Cosa fare ::
1. Per ciascuna affermazione indica se concorda con il brano sulla canapa, rispondendo sì o no e citando le parole del brano che lo stabiliscono: (a) la semina avveniva in marzo; (b) la concimazione del terreno era indispensabile; (c) in Campania la coltivazione cessò nel 1964.
2. Rispondi alle domande usando il brano sulla canapa.
(a) Secondo Erodoto, chi introdusse la canapa in Europa?
(b) Quale fibra la canapa cominciò a sostituire in Italia attorno al 1500?
(c) Quale regione aveva il primato in Italia?
3. Prosegui il brano sulla canapa dopo la sua ultima frase.

Brano ::
Vi ricordate la canapa?
Come avveniva la faticosa lavorazione di questa pianta dimenticata. Dal “Giornale di Massa”, mensile di Massa Lombarda (Ravenna).
"Verda verdarèla/ cun un fer im bota a tera,/ cun di l’aqua travajèda/ ecco, bianca a so dvintèda".
La soluzione di questo indovinello dialettale è la parola "canapa". Il termine "travajeda" (travagliata) è molto preciso e dà l’idea di un lavoro faticosissimo, vicino alla sofferenza fisica. Ancora nell’Ottocento la coltivazione di un ettaro di canapa richiedeva una manodopera corrispondente a quella per lavorarne 4 o 5 di frumento, ottenendo, per di più, una resa inferiore.
Sembra che la canapa fosse già conosciuta e utilizzata in Asia almeno nel terzo millennio a. C. e secondo Erodoto, sarebbero stati gli Sciti ad introdurla in Europa nel V secolo a. C. Sicuramente la sua coltivazione fu nota ai Romani, e rimase un’importante voce nell’economia europea fino alla metà del Novecento.
Fu utilizzata soprattutto per confezionare biancheria e capi di vestiario, resistenti sebbene poco eleganti, ma anche per ottenere vele e cordame d’ogni genere.
In Italia la coltivazione della canapa ottenne un notevole incremento attorno al 1500, quando cominciò a sostituire gradatamente il lino, in crisi per condizioni climatiche sempre più avverse. Tuttavia la tecnica colturale e la lavorazione delle due fibre somigliano molto.
Nei primi decenni del Novecento in Italia si raggiunse il picco di 100.000 ettari di terreno destinato a canapa, che resero, nel 1926, oltre 1.200.000 quintali di prodotto grezzo. Il nostro Paese era allora secondo produttore mondiale dopo l’Unione Sovietica e davanti alla Polonia; forse anche la Cina ci superava, ma non era in grado di fornire dati statistici attendibili.
L’Emilia-Romagna aveva il primato in Italia, sia per quantità che per qualità, grazie a dei terreni particolarmente adatti. La crisi arrivò dopo la metà del secolo, con la scoperta di fibre alternative e con l’importazione del prodotto grezzo da paesi dove la manodopera costava meno. Così, nel 1958, la canapa era praticamente scomparsa dalla Valpadana e nel 1964 cessò anche in Campania, ultimo baluardo di una tradizione plurisecolare.
La coltura tradizionale, che tanto lasciò nel nostro costume, nel nostro linguaggio e nella nostra toponomastica, era molto laboriosa. Per ottenere un buon canapaio era necessario praticare una profonda aratura, quindi lavorare finemente il terreno con l’erpice o con la zappa; la concimazione poteva tornare utile, ma non era indispensabile. La semina avveniva in marzo e subito bisognava sorvegliare i campi per impedire che i passeri ed altri piccoli uccelli usassero come becchime i semi, dei quali erano ghiotti, così com’erano ghiotti dei germogli appena spuntati. Ma lo spaventapasseri, dopo poche ore di presenza, non incuteva più timore e gli uccelli vi si posavano sopra, felici di aver trovato un comodo punto di appoggio. Talvolta i monelli lo bruciavano, divertendosi senza spendere un soldo. Poteva anche succedere che qualche povero più povero degli altri lo rubasse, se gli facevano gola quei quattro cenci sudici e logori.

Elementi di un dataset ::

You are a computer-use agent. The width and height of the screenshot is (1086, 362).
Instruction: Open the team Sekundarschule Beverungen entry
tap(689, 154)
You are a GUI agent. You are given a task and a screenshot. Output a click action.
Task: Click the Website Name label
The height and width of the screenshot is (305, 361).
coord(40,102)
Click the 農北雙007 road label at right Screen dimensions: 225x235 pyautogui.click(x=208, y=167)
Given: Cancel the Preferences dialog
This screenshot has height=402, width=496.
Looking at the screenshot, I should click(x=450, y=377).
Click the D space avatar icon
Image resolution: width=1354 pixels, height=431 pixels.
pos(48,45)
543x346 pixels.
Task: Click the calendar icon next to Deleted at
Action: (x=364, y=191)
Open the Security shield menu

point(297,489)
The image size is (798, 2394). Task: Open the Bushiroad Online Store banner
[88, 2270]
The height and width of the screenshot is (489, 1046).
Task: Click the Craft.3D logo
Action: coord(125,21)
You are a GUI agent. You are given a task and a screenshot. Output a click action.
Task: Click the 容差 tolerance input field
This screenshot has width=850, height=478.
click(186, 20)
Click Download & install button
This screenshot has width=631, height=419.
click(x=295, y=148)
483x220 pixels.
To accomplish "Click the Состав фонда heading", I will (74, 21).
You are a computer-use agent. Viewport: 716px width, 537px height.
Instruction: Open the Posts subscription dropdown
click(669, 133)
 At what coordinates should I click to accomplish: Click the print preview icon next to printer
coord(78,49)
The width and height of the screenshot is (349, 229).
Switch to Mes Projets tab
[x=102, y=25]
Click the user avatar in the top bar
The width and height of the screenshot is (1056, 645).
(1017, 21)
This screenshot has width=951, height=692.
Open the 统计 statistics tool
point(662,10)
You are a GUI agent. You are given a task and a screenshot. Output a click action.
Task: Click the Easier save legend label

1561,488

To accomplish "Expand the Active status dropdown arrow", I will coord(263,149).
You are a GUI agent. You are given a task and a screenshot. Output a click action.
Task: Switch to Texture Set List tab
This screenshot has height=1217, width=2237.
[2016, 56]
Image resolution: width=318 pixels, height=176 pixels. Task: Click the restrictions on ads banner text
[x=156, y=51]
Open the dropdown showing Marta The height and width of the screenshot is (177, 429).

Soluzioni ::
1.
(a) Sì: "La semina avveniva in marzo".
(b) No: "la concimazione poteva tornare utile, ma non era indispensabile".
(c) Sì: "nel 1964 cessò anche in Campania".

2.
(a) Gli Sciti, nel V secolo a. C.
(b) Il lino.
(c) L'Emilia-Romagna.

3.
Per tener lontani gli uccelli, era preferibile mandare i ragazzi nel canapaio a percuotere certi ferri o ad agitare campanelli per provocare un rumore stridulo.
La coltivazione non richiedeva alcuna operazione di sarchiatura o di diserbo, perché sotto quegli alti fusti nessuna erbaccia, nemmeno la gramigna, riusciva a spuntare.
La fatica riprendeva in agosto, quando si procedeva al taglio della canapa con uno strumento rudimentale, chiamato runcòn, spesso ricavato da una vecchia falce da fieno. Alcune piante, come vedremo, venivano lasciate nel campo più a lungo al fine di ottenerne semi, le restanti invece venivano appunto recise ed erano destinate ad un lungo processo di lavorazione. Si lasciavano qualche giorno ad essiccare, anche rivoltandole, poi si legavano a cono e si disponevano ritte; dopo di che i fusti venivano sbattuti violentemente per terra onde liberarli delle foglie e venivano privati delle cime.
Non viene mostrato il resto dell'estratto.